- **Extracted text**:
It Happened in Brooklyn is a 1947 Metro-Goldwyn-Mayer musical romantic comedy film directed by Richard Whorf and starring Frank Sinatra, Kathryn Grayson, Peter Lawford and Jimmy Durante, and featuring Gloria Grahame and Marcy McGuire. It Happened in Brooklyn was Sinatra's third film for Metro-Goldwyn-Mayer, which had purchased his contract from RKO (because Louis B. Mayer was a huge Sinatra fan).

The film contains six songs written by Sammy Cahn and Jule Styne, and included "The Song's Gotta Come From the Heart" (performed as a duet by Sinatra and Durante), "The Brooklyn Bridge", "Whose Baby Are You", "I Believe", "Time After Time", and "It's the Same Old Dream".

Plot
Danny Miller is with a group of GIs awaiting transportation home to the US. On his last night there, he meets Jamie Shellgrove, who is a very shy young man whose grandfather feels should be taken under someone's wing. After observing Miller come to his grandson's aid at the piano, he asks Danny to speak with his son, to give him "some words of encouragement". In order to look good in front of the Brooklyn-born nurse who scolded him for not making friends, he agrees, even going so far as to saying what would really fix Jamie up would be for him to come to Brooklyn. As he rushes out to catch his transport to the docks for the voyage home, Danny discovers that Jamie is really the heir to a duke. Upon Danny's return to Brooklyn, the film revolves around characters realizing their dreams of escaping working-class drudgery: in Sinatra's case to become a singer/musician rather than a shipping clerk, in Lawford's case to break out of his extreme shyness to gain a wife and a career as a songwriter, and in Grayson's case to break out of her school teaching job to star in the opera (although this last is not shown coming to pass, but she presumably lives happily ever after as she is brought to England as the fiancée of the Lawford character, who is heir to a dukedom). The story ends with Danny realizing the nurse he talked to at the start of the film is the only girl for him, and since he figures she's got to be back in Brooklyn herself, and he's got all kinds of friends now, he's optimistic about finding and winning her.

Cast
 Frank Sinatra as Danny Webson Miller
 Kathryn Grayson as Anne Fielding
 Peter Lawford as Jamie Shellgrove
 Jimmy Durante as Nick Lombardi
 Gloria Grahame as Nurse
 Marcy McGuire as Rae Jakobi
 Aubrey Mather as Digby John
 Tamara Shayne as Mrs. Kardos
 William Roy as Leo Kardos (as Billy Roy)

- **Stored data**:
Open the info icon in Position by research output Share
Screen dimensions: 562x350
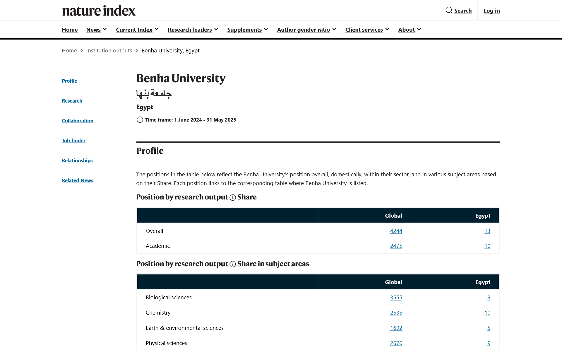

- **Goal A**: According to the article on It Happened in Brooklyn, who wrote the film's six songs?
- **Goal B**: From the article on It Happened in Brooklyn, set down the passage starting at "It Happened in Brooklyn is" and ending at "huge Sinatra fan).".
The data has no role here.

- **Exercise solution A**: Sammy Cahn and Jule Styne.

- **Exercise solution B**:
It Happened in Brooklyn is a 1947 Metro-Goldwyn-Mayer musical romantic comedy film directed by Richard Whorf and starring Frank Sinatra, Kathryn Grayson, Peter Lawford and Jimmy Durante, and featuring Gloria Grahame and Marcy McGuire. It Happened in Brooklyn was Sinatra's third film for Metro-Goldwyn-Mayer, which had purchased his contract from RKO (because Louis B. Mayer was a huge Sinatra fan).